И по самому Елкину пробежали тени— от деревьев, от Марченко, от кустов.
Тени переплетались, сливались в одну общую, почти сплошную тень, то закрывая всего Елкина, то разрываясь и оставляя пятно света на его лице, груди, руках, коленях.
Марченко вынул изо рта трубку, повернул голову в сторону и сплюнул.
Потом он расправил усы снизу большим и указательным пальцами, собрав их сначала над усами в щепоть и затем разведя в стороны — указательный в левую сторону по левому усу, а большой — по правому.
— Елкин!
— Ну?
Елкин качнулся немного на бок, оперся рукой о землю и глянул из-за пламени на Марченко, сдвинув брови и сощурив глаза.
От огня лицо у него было совсем красное. Каждая морщинка была видна. Пламя костра переливалось у него по лицу, освещая более ясно то подбородок, то конец носа, то щеки, то лоб.
Марченко смотрел вниз, продолжая разглаживать усы и каждый раз, как его пальцы продвигались по усам, сдвигая и опять раздвигая брови.
— Ем, — сказал он и вскинул глаза на Елкина, задержав свои пальцы у углов рта. Глаза его теперь были неподвижны и широко открыты. Красные края век казались еще краснее от огня.
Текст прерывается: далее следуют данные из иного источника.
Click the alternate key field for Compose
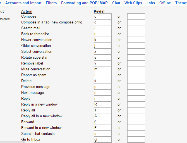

Брови высоко поднялись над глазами и тоже, казалось, застыли.
— Ем, — повторил он, — гм…
И вдруг, мигнув веками, прямо в упор уставился на Елкина.
— Елкин!
Брови сдвинулись, кожа на лбу собралась в морщины.
— Дай-ко трубочки! — сказал Елкин.
— Ты знаешь, о чем я сейчас думаю?
— Ну?.. — опять сказал Елкин, протягивая из-за костра руку и смотря теперь уже не на Марченко, а на его трубку.
Трубка у Марченко лежала в траве около камней.
Марченко молча подал ему трубку.
Елкин сунул трубку в рот и засопел ею торопливо с присвистом.
— Погасла? — спросил Марченко.
Вместо ответа Елкин только отрицательно покачал головою, не переставая сопеть трубкой.
Марченко крякнул и, наклонив голову, забарабанил пальцами по прикладу винтовки.
Винтовка лежала с ним рядом, стволом к ногам. Приклад приходился почти над локтем.
Марченко глядел на приклад немного с боку, скосив глаза. Несколько раз он принимался насвистывать что-то потихоньку, но сейчас же голос у него обрывался, и он опять крякал отрывисто и еще чаще и дробней, чем перед тем перебирал пальцами по прикладу.
— Думал я, — заговорил он, наконец, медленно поднимая глаза от приклада, — насчет того, какой у нас рай и какой ад.
На секунду он умолк, потом поднес указательный палец ко лбу и продолжал, сейчас же отнимая палец:
— Например — святые… Ихние святые такие, можно сказать, что даже понять нельзя, сказать… Одна жуть… Стало-быть, у них все по-особенному.
Он умолк опять и стал смотреть в огонь.
И вдруг всего его словно передернуло. Он затряс головой и произнес, кривя губы, будто видел в огне что-то, на что не мог смотреть без чувства гадливости и некоторого страха:
— Прямо — гадость…
И снова передернул плечами… И по лицу у него тоже пробежала судорожная дрожь.
— А ты их видел? — спросил Елкин.
— Святых-то?
— Да.
— Как же не видел! Видел я и говорю пану:
«— Ваше благородие, неужли же такие были?»
А они:
«— Спроси у него!»
Взяли и сейчас ему плеткой — тык в пузо. Потом говорят:
«— Это ихние черти».
Потом подумали немного.
«— А может, говорят, и святой!»
«— Отшельник?» — говорю.
А какой тебе отшельник! Рот, это до ушей, глаза как у рака, ножки маленькие-маленькие, как два хвостика.
Однако думаю: у всякого свое… Да…
«— Отшельник?» — спрашиваю.
А они:
«— Лесовик».
Взяли и ушли.
Елкин выколотил трубку о каблук и подал ее Марченко.